Her husband, Terry, who is
chairman of the Fitzwilliam Planning Board, said the pipeline travels
300 miles through the states of Maine, New Hampshire and Massachusetts,
and connects to TransCanada’s system at the border. That project, as
well as another pipeline expansion project being proposed along an
existing line, could be alternatives to the Northeast Energy Direct
pipeline, he said.
“It’s a bigger picture,” Susan Silverman said. “There is a better alternative out there than NED.”
Matson said among the many
frustrations associated with the Northeast Energy Direct pipeline
project has been that people living in the towns where the pipeline is
proposed to pass through are being treated like “ignorant hillbillies.”
“This whole process has disregarded this end of the state,” he said.
He believes that is because
elected officials don’t believe this area has the same amount of voters
that they’d get from communities such as Manchester, Concord, Merrimack
and Nashua, he said.
In addition, many government
officials seem to be suspicious of information being presented by people
with the pipeline awareness coalitions, and officials are treating them
as if they don’t know what they’re talking about, he said.
“I have a conservation commission
with two Ph.D.s on it.
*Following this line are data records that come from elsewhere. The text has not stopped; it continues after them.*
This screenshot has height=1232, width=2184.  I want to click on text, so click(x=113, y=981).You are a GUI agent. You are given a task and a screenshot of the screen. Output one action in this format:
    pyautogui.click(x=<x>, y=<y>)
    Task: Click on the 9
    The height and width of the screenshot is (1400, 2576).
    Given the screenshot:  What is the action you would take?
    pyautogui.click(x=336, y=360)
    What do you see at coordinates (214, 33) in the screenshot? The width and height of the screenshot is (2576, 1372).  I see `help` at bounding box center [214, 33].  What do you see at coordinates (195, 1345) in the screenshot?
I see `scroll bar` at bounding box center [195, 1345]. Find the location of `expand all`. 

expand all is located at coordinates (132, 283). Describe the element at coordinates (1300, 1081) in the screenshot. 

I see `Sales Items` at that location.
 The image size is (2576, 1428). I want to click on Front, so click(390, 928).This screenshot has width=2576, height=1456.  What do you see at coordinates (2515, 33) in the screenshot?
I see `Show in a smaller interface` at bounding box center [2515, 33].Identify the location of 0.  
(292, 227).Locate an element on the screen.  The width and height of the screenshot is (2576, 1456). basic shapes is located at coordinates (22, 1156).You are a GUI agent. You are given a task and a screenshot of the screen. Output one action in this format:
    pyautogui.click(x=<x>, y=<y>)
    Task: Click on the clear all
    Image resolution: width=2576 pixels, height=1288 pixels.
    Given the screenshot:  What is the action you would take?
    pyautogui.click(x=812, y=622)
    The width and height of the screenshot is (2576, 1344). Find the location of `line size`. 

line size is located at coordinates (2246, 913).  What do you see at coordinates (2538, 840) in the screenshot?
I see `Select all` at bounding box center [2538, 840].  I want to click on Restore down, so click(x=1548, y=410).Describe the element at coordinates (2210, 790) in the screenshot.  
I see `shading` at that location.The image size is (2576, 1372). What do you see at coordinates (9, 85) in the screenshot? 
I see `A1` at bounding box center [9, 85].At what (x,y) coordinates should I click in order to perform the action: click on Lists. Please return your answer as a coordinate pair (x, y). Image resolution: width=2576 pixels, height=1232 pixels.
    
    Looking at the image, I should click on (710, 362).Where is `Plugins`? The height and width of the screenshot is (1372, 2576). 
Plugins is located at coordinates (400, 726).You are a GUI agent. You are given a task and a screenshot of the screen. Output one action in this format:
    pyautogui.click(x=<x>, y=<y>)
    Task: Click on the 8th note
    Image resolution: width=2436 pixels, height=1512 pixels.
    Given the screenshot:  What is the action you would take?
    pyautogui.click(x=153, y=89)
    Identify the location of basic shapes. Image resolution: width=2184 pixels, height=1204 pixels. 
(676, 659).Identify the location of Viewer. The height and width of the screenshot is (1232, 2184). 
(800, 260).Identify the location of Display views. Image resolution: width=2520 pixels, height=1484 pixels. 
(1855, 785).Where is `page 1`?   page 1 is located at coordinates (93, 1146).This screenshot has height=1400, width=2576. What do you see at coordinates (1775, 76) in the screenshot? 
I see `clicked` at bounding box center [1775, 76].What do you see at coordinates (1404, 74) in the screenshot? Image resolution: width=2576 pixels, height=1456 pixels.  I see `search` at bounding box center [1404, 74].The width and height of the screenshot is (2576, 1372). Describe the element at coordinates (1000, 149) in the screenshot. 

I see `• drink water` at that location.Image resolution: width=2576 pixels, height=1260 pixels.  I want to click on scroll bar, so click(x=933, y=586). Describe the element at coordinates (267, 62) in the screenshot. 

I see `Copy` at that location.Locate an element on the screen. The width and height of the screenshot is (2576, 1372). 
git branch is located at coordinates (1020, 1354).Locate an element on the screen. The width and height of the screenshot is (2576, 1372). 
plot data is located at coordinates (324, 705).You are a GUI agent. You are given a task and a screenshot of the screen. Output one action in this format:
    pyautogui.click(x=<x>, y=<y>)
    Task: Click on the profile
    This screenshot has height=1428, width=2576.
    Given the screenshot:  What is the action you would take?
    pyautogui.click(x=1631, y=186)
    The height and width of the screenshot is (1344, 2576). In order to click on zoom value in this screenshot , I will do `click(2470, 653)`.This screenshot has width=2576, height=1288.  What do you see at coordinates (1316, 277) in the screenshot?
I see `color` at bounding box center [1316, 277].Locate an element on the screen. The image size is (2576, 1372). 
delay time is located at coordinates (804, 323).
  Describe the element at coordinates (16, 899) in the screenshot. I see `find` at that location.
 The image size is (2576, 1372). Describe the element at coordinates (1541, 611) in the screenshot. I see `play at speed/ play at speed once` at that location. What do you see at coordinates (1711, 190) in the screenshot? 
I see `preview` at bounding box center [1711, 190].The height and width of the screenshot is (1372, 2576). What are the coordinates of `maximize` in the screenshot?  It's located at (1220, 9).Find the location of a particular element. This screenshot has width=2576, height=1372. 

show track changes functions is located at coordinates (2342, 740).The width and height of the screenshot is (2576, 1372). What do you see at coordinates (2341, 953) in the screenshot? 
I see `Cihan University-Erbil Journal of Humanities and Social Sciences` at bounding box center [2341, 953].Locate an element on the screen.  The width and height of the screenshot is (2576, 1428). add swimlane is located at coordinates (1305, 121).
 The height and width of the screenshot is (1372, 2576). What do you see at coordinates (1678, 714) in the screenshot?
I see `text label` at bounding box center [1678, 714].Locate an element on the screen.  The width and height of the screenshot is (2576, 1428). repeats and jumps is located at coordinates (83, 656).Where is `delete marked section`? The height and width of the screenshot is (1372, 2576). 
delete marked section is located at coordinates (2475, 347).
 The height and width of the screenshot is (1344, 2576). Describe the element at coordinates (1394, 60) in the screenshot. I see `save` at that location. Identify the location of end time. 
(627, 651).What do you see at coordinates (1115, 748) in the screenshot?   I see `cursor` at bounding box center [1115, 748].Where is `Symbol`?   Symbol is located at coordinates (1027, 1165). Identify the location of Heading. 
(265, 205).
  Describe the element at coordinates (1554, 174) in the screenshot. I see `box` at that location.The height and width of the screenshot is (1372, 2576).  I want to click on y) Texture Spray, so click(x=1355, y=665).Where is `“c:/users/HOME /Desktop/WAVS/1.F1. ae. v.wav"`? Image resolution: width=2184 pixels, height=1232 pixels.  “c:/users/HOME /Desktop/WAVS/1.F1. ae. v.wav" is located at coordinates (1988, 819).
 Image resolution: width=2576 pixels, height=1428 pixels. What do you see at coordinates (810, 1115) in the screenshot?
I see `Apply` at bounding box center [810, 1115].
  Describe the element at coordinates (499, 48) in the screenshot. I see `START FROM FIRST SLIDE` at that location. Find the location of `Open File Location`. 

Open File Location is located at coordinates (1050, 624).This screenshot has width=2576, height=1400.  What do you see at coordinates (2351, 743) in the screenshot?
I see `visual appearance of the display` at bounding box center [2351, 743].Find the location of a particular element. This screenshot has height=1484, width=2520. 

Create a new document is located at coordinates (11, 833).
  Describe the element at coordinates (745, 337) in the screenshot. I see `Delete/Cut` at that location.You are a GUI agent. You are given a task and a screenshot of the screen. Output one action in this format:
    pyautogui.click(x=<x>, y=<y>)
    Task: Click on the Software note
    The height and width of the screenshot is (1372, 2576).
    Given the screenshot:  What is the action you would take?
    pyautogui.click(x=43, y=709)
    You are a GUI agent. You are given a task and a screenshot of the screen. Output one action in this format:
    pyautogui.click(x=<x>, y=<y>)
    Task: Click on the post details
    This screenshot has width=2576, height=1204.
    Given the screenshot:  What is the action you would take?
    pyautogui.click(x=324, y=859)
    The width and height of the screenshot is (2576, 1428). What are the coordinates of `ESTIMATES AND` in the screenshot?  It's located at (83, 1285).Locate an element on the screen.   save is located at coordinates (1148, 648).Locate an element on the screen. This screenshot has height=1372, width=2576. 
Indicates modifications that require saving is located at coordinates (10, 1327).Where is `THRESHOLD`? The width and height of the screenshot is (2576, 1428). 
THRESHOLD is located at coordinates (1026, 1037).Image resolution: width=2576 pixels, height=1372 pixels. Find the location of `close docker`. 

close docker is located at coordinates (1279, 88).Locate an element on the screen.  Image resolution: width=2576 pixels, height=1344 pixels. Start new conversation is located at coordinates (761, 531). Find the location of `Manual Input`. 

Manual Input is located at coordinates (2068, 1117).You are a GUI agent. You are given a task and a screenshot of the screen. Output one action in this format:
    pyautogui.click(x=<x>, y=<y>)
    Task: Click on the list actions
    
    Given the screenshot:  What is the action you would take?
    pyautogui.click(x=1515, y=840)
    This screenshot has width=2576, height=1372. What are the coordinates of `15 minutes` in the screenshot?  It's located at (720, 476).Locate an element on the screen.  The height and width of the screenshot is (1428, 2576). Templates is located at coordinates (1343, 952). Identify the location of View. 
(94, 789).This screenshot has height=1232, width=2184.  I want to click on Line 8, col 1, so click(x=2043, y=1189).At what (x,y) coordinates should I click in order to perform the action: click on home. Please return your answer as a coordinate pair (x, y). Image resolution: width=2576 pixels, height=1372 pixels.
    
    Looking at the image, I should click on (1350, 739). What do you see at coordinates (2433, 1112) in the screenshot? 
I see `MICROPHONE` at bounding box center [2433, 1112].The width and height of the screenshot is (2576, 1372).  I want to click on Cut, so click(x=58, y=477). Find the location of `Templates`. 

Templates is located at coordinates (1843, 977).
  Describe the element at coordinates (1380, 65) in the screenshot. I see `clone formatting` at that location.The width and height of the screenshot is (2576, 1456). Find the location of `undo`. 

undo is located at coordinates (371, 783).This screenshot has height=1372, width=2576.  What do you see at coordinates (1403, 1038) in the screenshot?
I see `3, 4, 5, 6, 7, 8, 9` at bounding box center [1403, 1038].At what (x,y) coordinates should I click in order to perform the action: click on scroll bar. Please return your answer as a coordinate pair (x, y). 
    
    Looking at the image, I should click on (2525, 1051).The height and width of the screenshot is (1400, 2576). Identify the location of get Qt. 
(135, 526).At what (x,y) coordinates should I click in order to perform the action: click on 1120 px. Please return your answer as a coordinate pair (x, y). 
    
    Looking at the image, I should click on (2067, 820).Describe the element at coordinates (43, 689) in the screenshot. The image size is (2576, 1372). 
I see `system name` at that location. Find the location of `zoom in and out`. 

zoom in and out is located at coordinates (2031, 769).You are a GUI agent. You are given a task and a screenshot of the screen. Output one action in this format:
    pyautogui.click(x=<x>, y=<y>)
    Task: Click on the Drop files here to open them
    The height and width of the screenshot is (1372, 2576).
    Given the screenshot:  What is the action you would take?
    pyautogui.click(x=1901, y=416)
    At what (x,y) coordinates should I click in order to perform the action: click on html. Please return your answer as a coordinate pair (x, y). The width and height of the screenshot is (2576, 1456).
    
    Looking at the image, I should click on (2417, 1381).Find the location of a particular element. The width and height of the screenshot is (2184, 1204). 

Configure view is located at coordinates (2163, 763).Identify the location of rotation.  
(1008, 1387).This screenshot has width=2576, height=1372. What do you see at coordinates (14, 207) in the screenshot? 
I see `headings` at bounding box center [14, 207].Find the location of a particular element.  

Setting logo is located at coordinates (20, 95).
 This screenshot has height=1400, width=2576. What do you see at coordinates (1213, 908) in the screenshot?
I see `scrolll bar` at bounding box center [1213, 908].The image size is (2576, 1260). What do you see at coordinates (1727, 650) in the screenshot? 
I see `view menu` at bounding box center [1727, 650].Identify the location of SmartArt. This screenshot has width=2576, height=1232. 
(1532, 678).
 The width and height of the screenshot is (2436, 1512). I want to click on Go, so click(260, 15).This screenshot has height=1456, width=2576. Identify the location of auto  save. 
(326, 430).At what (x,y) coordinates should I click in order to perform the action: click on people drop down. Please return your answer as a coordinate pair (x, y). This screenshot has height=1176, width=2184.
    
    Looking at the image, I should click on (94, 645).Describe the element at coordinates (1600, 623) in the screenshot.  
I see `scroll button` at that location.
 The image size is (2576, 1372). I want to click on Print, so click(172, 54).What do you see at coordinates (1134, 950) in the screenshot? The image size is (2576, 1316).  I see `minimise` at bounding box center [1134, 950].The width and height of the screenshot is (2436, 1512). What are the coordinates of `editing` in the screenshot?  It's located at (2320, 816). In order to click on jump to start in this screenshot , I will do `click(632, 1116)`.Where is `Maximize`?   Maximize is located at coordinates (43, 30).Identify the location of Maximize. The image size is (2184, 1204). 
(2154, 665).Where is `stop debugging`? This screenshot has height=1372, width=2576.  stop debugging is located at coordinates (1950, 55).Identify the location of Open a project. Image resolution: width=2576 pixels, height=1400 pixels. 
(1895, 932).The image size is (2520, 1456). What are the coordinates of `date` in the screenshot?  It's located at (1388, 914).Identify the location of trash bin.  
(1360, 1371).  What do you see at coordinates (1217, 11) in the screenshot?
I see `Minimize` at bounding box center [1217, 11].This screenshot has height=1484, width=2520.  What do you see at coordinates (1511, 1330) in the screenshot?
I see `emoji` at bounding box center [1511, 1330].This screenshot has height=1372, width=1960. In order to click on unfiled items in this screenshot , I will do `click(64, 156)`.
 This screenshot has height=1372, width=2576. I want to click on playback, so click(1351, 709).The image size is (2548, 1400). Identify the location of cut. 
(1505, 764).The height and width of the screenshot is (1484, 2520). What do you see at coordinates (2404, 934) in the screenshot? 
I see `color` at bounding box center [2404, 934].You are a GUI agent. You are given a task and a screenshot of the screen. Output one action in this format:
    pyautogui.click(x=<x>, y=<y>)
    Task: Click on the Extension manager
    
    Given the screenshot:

Is their information valid? I bet it is,” he
said. “We’re looking for validation for the work we’re doing as
committees and citizens. Government bodies need to recognize that we’re
doing a good job and our information is correct.”
Silverman agreed, adding that
when she and representatives from other towns along the proposed
pipeline route met with Gov. Maggie Hassan, they were disappointed
because they felt Hassan wasn’t listening to them, and was more
concerned about the state possibly losing businesses if the pipeline
wasn’t built.
“The take-away I had was that she
was willing to throw away 15 towns so the roughly 20 businesses she
mentioned could stay in the state,” Silverman said.